Heading into the event, The Country Club was still recouping from a rugged winter. Three of its greens had been so badly battered, they required a dye job. The putting surfaces weren’t the only spots to have suffered. Bare lies abounded in the fairway. At the same time, you could have lost a toddler in the rough.

The tradition of grousing about U.S. Open setups is nearly as old as the event itself.

Chick Harbert embraced it. Taking stock of The Country Club, the former PGA Championship winner described the layout as the “Cadillac of courses — 1911 model.”

Then there was the weather, which did not arrive in a forgiving mood. On Thursday and Friday, the winds were better suited to flying a kite. Only three of 150 players broke par in the first round. By the end of the second, no one was in the red.

Having huffed and puffed over the first two days, Mother Nature then tried to blow the house down. Gusts on Saturday topped 50 miles per hour. Arnold Palmer said they were the fiercest winds he’d ever faced.

Arnold Palmer during a practice round at the 1963 U.S. Open. getty images

If Palmer wasn’t complaining, many others were. That is, when they weren’t pleading for mercy.

Paired with Palmer on Saturday morning, Dean Refram, a journeyman pro who would go on to win twice on Tour, hit a worm-burner off the first tee that didn’t make the fairway. He closed with rounds of 80-79.

This was the era of 36-hole Saturdays at the U.S. Open, a long slog, always, but in this case more like a well-dressed death march. Newsreel footage of the day gives a good sense of the scene — all swaying oak trees and ruffled shirts. The pleats on Arnie’s pants rippled like sails.

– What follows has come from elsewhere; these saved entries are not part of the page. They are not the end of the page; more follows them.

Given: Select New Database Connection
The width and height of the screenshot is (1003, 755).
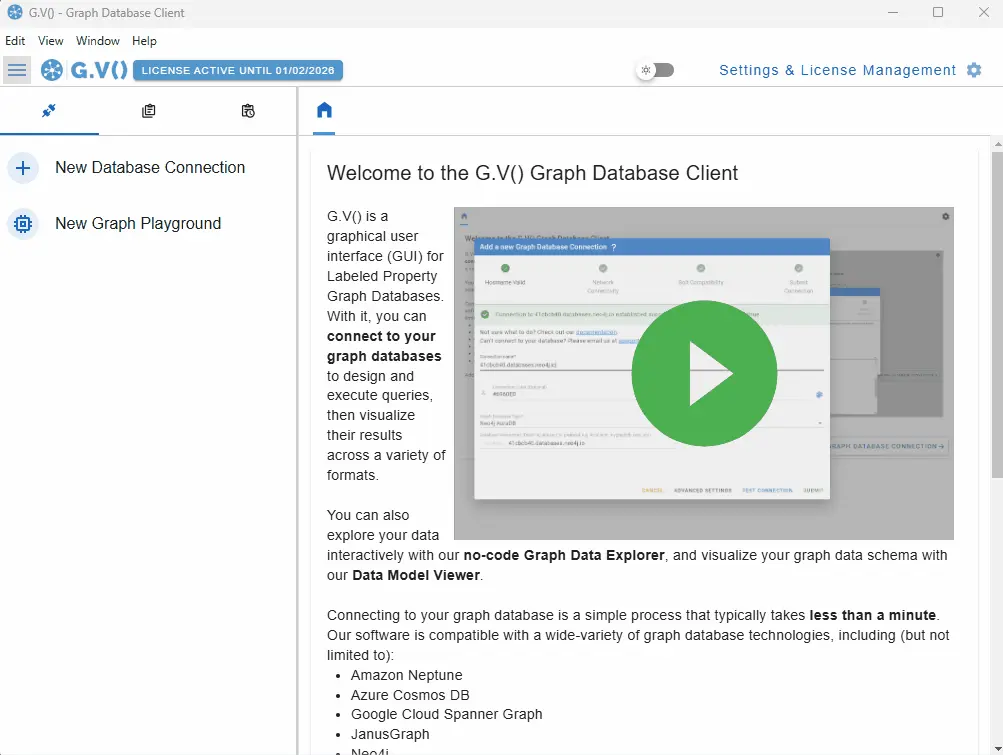Looking at the screenshot, I should pyautogui.click(x=150, y=168).
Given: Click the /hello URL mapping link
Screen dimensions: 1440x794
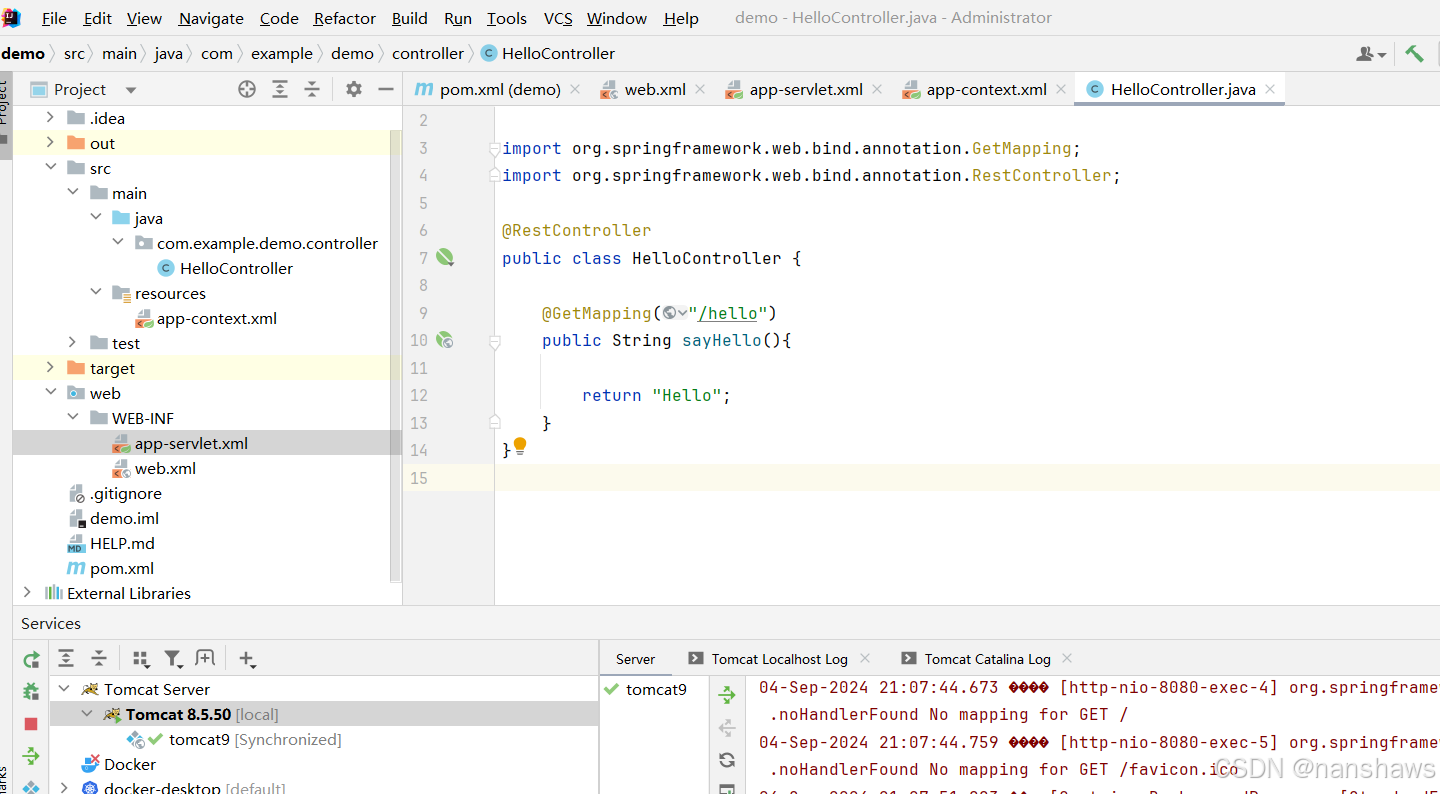Looking at the screenshot, I should point(727,313).
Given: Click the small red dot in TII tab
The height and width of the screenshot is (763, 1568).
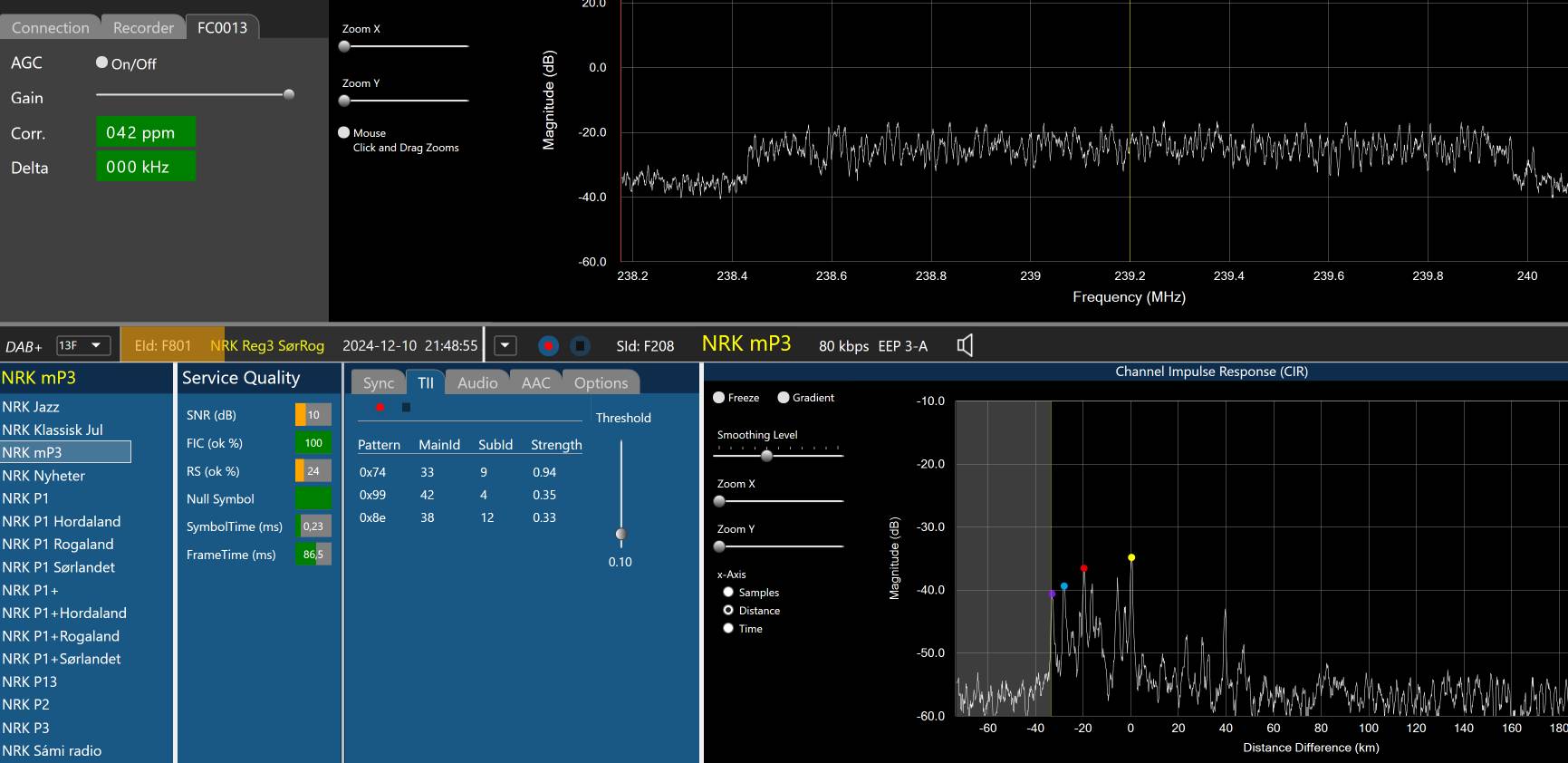Looking at the screenshot, I should pyautogui.click(x=380, y=408).
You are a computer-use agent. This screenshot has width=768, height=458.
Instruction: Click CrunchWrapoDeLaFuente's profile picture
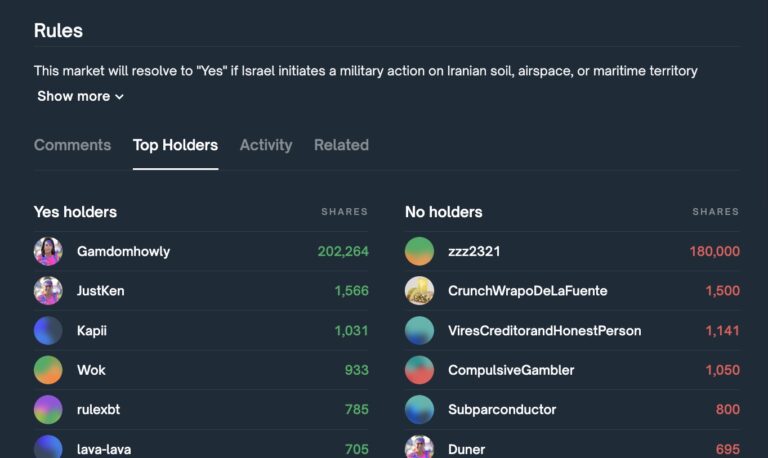[419, 291]
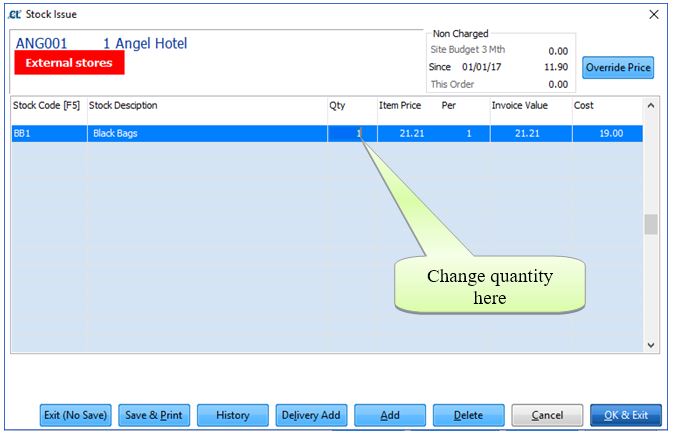Click the Delivery Add button

point(310,415)
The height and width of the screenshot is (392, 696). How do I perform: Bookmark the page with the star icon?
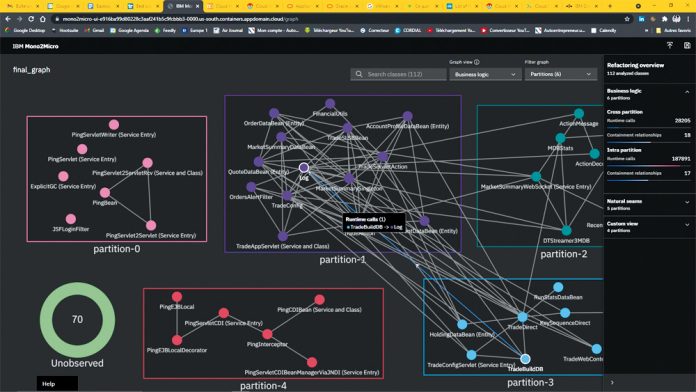(x=627, y=19)
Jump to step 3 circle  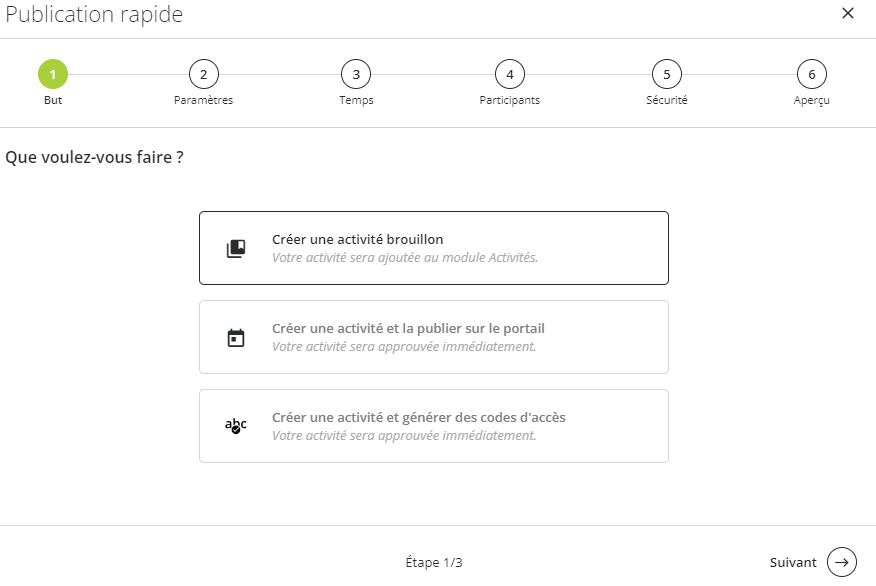pyautogui.click(x=356, y=74)
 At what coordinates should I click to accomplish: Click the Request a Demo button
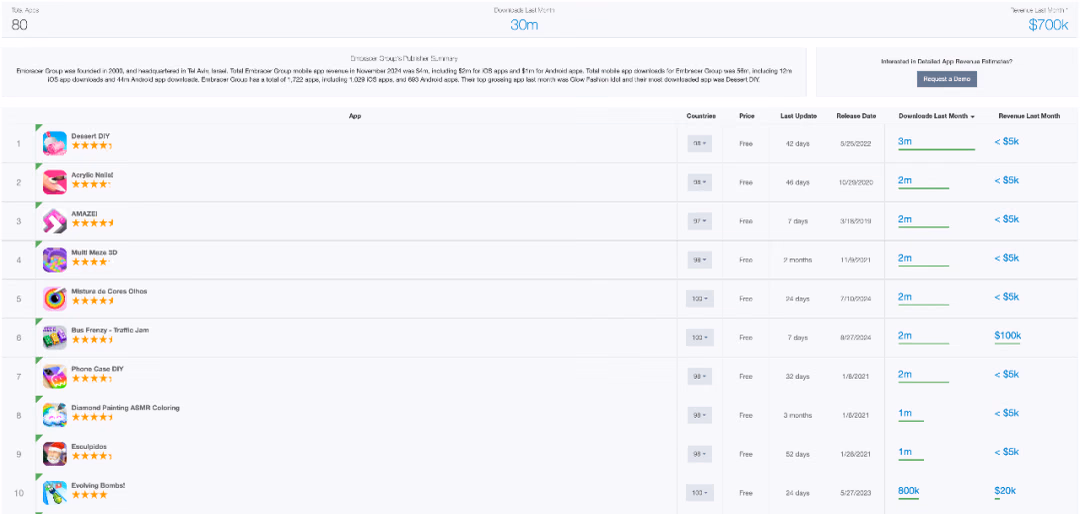pos(946,79)
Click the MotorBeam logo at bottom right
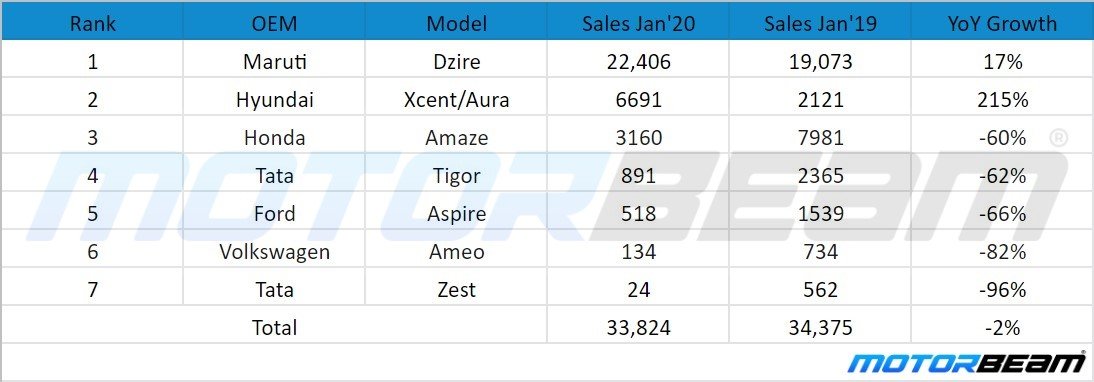 click(x=966, y=365)
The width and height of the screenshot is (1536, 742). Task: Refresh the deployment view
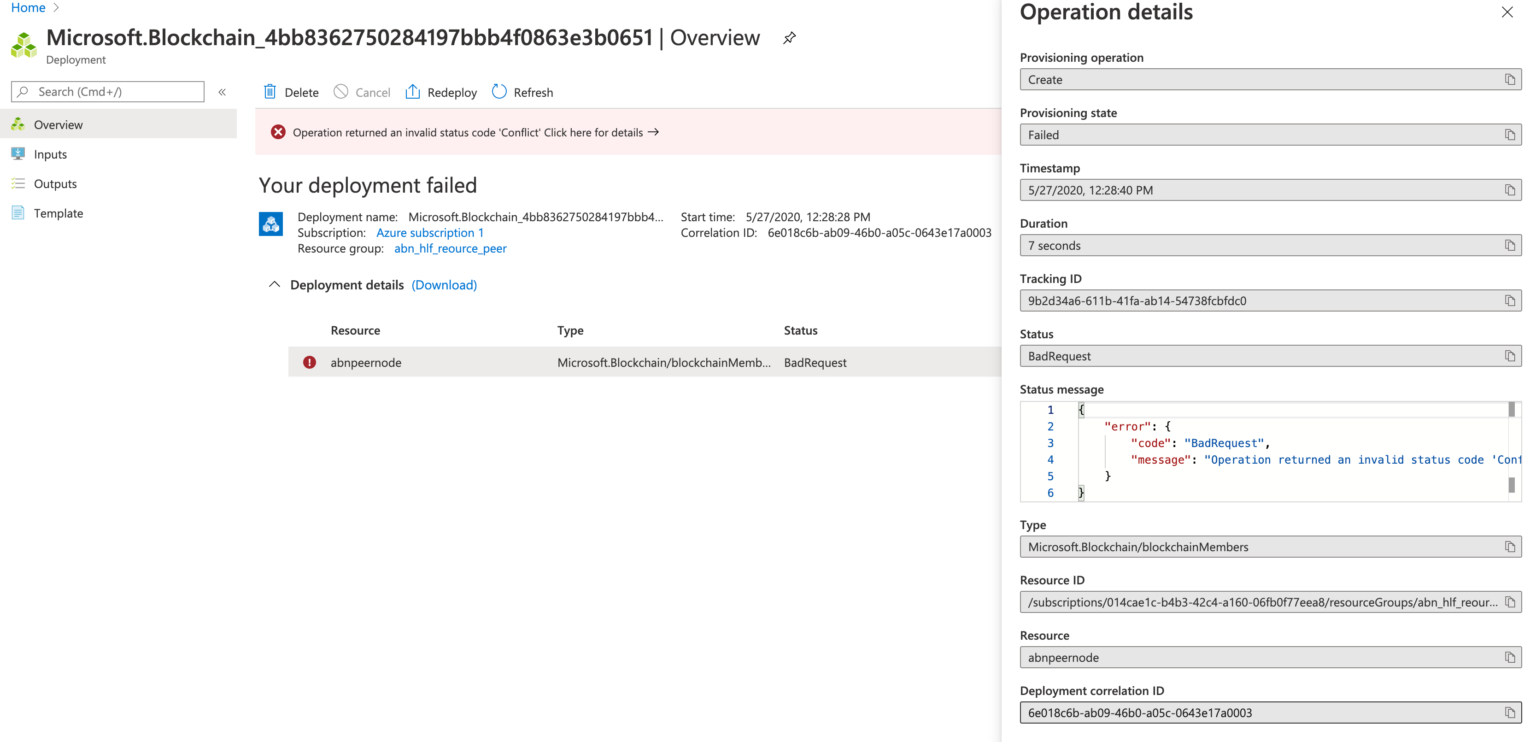(498, 92)
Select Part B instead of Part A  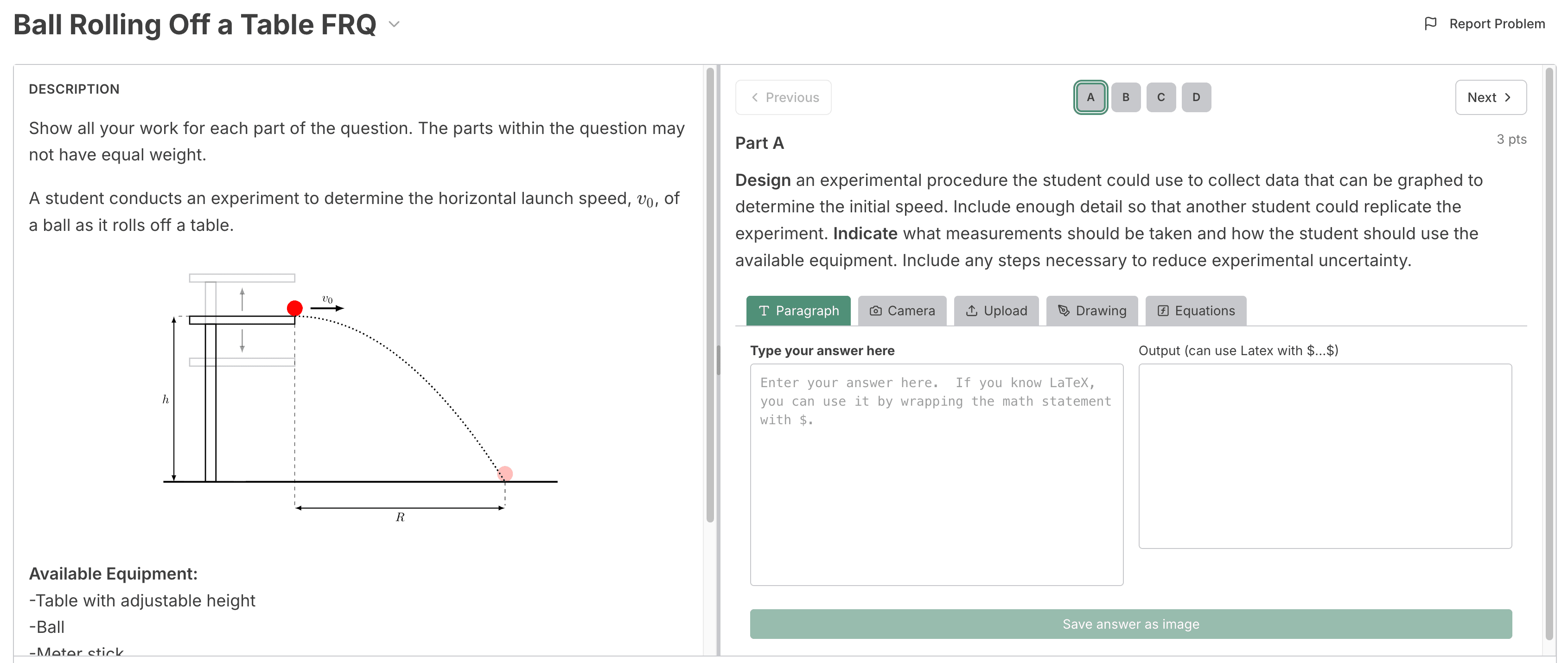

Palmer hung on better than most, shooting 77-74 for a four-round total of 293 (at the Massacre at Winged Foot, in 1974, Hale Irwin won with four-day tally of 287). That was nine over par but good enough for a three-way Sunday playoff with Julius Boros and Jacky Cupit.

Boros won. Or, better yet, was the least beaten.

That was then. What a difference 59 years makes. This weekend’s forecast calls for cloudy skies, mild temperatures and modest breezes: nice weather, on a course in mint condition.

But never mind the elements. U.S. Open nerves are always nasty. We are merely in the calm before the storm.